ステアリング・ホィールを握った腕をわずかに動かしてやると、蹴り出されるというのがぴったりの感じで横に飛んで曲がり、それを抜けると息つく間もなくコマ落としされた様な勢いで次のコーナーが迫って来る。引き続き岩の様な手ごたえを返してくるステアリングを何とか反対方向にじわりと動かすと、文字通り瞬間に、飛ぶ方向が変わる。

生まれて初めて、レーシング・カートに乗った。店主の会社には「カート部」があり、部のレーシング・カートを所有していて、基本的に無料で乗る事ができる。昔に居た部署の上司がその部員で、「30日に練習をするので見学に来ないか? 様子を見て乗せてあげられるかもしれないぞ。」、と誘ってくれたので、「一応、ね・・・」、とヘルメットとグローブを持参して出向いたのであった。

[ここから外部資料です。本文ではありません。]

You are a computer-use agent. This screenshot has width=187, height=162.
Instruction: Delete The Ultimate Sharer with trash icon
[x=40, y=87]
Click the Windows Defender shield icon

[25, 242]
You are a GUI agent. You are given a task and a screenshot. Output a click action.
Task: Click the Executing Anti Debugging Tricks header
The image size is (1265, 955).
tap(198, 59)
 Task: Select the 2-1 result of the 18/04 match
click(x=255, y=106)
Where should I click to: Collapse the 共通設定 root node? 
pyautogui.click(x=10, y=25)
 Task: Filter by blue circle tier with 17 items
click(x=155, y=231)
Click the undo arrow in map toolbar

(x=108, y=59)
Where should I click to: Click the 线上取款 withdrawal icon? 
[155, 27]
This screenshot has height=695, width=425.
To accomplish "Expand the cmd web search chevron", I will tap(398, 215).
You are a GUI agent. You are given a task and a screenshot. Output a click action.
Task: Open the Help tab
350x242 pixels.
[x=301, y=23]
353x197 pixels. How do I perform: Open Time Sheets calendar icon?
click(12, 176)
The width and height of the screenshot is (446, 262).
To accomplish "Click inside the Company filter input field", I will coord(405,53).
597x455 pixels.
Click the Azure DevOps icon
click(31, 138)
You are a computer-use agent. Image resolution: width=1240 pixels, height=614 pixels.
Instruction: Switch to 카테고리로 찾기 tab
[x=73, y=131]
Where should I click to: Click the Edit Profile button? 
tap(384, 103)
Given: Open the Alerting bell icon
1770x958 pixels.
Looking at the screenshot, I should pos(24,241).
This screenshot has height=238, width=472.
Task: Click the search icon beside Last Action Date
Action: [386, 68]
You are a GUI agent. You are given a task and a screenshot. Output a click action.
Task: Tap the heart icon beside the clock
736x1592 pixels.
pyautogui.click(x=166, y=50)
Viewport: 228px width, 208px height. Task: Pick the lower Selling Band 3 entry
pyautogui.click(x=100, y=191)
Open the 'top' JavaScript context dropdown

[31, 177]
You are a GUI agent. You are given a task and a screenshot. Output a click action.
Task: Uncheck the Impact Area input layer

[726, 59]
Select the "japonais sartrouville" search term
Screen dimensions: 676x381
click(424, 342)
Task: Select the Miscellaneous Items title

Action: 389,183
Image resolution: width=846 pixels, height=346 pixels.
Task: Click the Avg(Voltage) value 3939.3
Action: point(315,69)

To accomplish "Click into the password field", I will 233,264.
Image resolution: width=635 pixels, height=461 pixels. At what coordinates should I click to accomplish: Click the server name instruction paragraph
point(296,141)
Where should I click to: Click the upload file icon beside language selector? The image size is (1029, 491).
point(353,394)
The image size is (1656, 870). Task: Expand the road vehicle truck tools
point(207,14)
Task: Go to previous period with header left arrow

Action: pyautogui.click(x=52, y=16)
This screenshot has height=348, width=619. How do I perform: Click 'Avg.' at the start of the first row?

ちょっと迷いながらもサーキットに到着。一応「部員」では無いので、遠慮してヘルメットとグローブは車に置いてパドックへ向かう。コースではミニバイクたちが唸りを上げて走り回っている。うろうろしながら見てると、レーシング・スーツ姿の元上司が見つけて呼んでくれた。他に数人の部員達が居たが、みんな見知った顔で安心する。部所有のカートは5台で、内3台が今日の走行に当てられていた。2台はいわゆる「直結」、後1台は遠心クラッチ付きの初心者向けの物である。

バイクの走行を見ながらいろいろと話をする内に、遠心クラッチ付きのマシンを指して、「これなら初めてでもエンストしにくいから大丈夫だよ」・・・・え?、乗っても良いんですか? いやちょっとしかそんなつもりではなかったのでヘルメットはすぐそこに停めた車に置いてきたんですよいやぁぱっと持って来れちゃうなぁわはははじゃ行ってきます、とやや早足で車を往復する。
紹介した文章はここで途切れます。